If you’re familiar with VPN protocols, you probably know a thing or two about encryption. For those who don’t, here’s a quick explanation: In order for your data to remain private, VPN protocols transform it into a unique coded language, indecipherable to anyone that does not know the set of rules that were used to scramble it.
The rules are known as the key. And as you may have guessed, it represents a weak spot in this process. If hackers somehow manage to figure out the key, they can not only intercept, decrypt and record your activities going forward but also use it to decipher any and all previous communications and data.
Using Perfect Forward Secrecy means that the key used to encrypt and decrypt information changes frequently. In this scenario, if a key is compromised, only a small portion of the user’s data can be stolen. Obviously, the damage will be determined by how much data was sent using the cracked key, but all past and future messages will be safe.
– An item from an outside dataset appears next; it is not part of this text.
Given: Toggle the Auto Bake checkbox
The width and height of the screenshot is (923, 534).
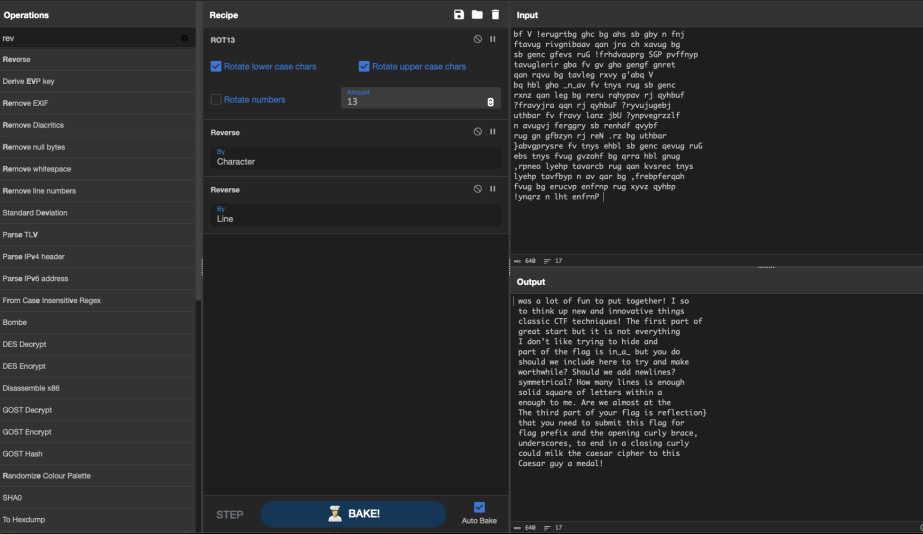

For maximum security, Perfect Forward Secrecy can be set up to switch keys as frequently as every message in a conversation, every voice call, or every time a user loads a page on their browser.
Security experts also add that for a maximum level of security, decrypted messages (what you see on the screen) must be deleted or moved to a more secure device.
While several VPN protocols are PFS capable, it doesn’t necessarily mean that the method is on by default, implementing it requires specific configuration rules from the VPN provider’s end.
The vast majority of VPNs that support OpenVPN connections use forward secrecy by default. It is less common with L2TP on the other hand. The latter is PFS capable thanks to IKE and IKEv2, which make a Diffie-Hellman exchange possible.